● **What to work on**
Please restate the entries below word for word, leaving out any pictures.

(Saved data entries)
____________

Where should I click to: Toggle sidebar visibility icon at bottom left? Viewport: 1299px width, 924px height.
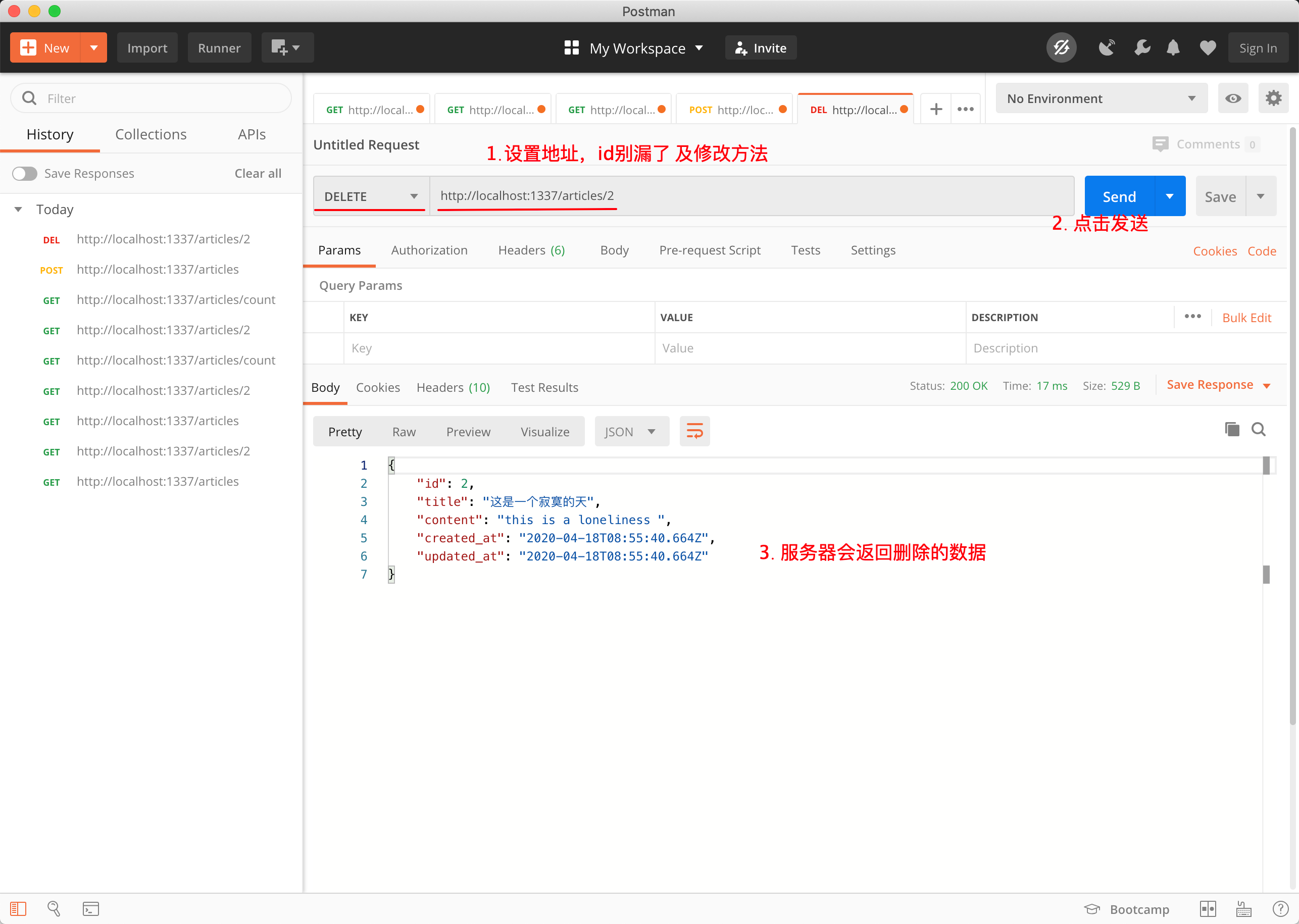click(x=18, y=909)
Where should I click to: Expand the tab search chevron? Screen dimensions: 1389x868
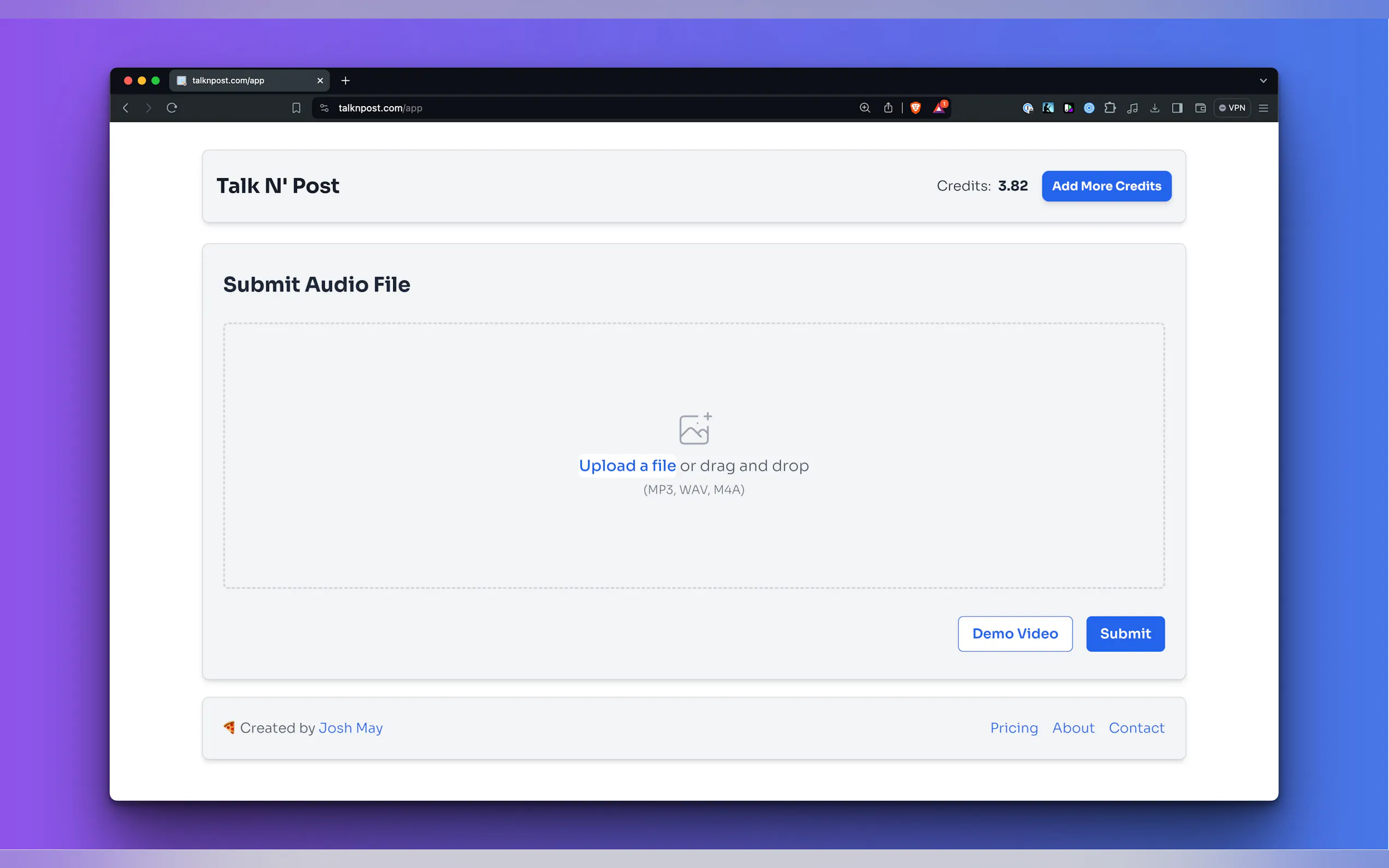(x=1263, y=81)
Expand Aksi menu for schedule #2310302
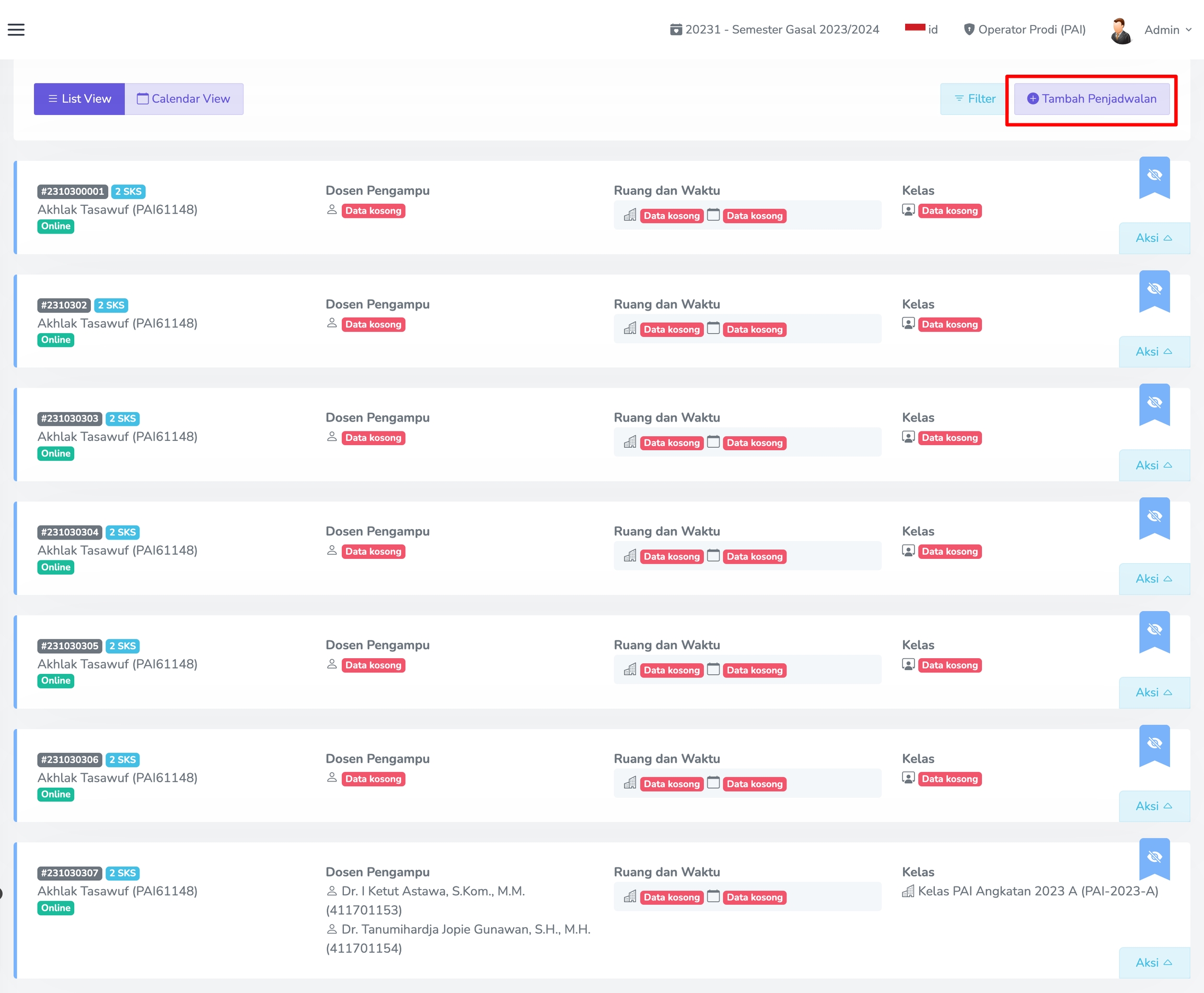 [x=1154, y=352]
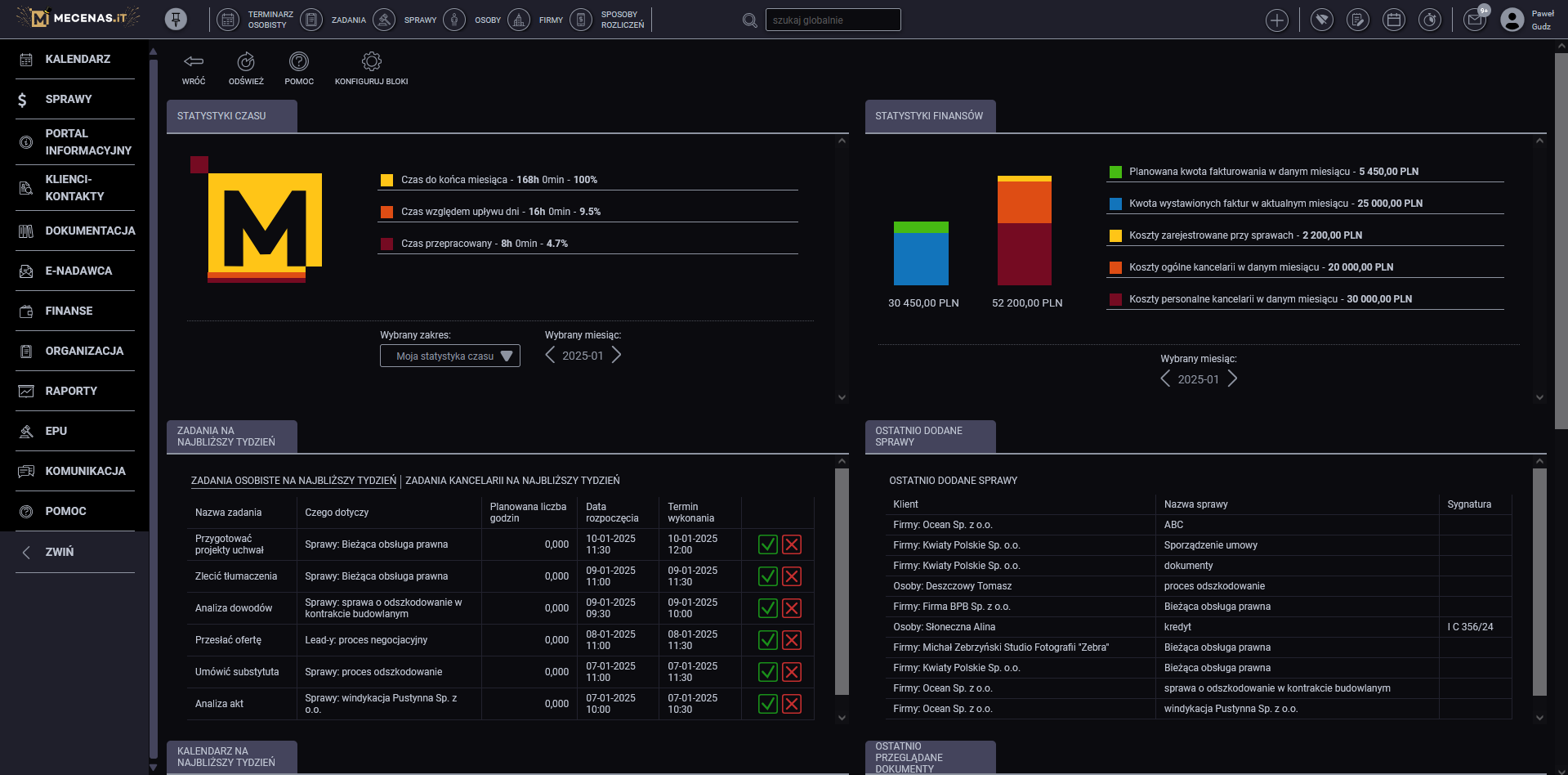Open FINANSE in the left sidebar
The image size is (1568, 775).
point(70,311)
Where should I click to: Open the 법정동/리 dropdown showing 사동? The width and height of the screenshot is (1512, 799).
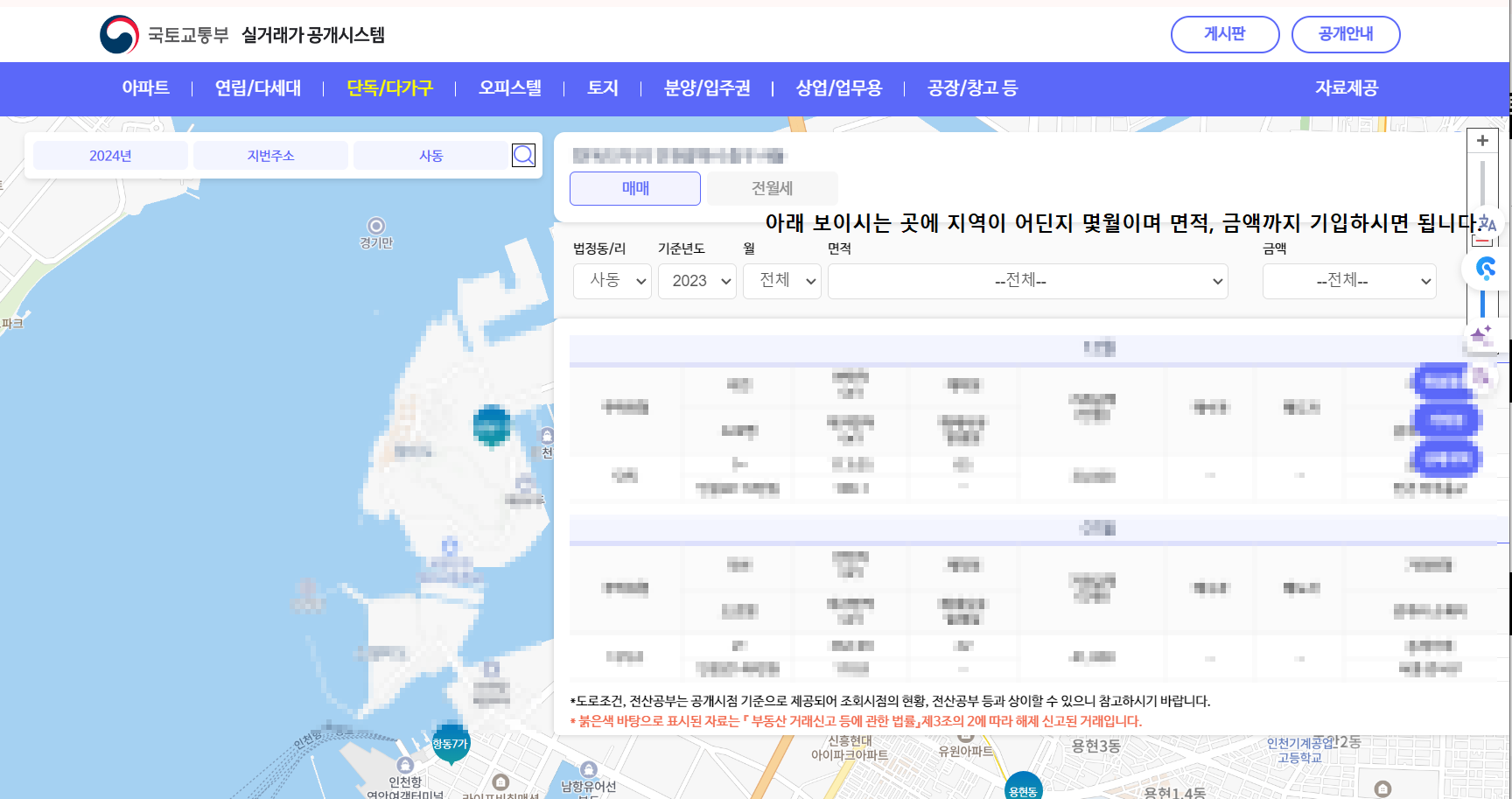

____________

● **Finished task**
Where should I click to: Toggle sidebar visibility icon at bottom left? Viewport: 1299px width, 924px height.
click(x=18, y=909)
Where should I click to: Expand the tab search chevron? Screen dimensions: 1389x868
(x=1263, y=81)
Expand Aksi menu for schedule #2310302
 [x=1154, y=352]
Open FINANSE in the left sidebar
The image size is (1568, 775).
point(70,311)
Where should I click to: Open the 법정동/리 dropdown showing 사동? The width and height of the screenshot is (1512, 799).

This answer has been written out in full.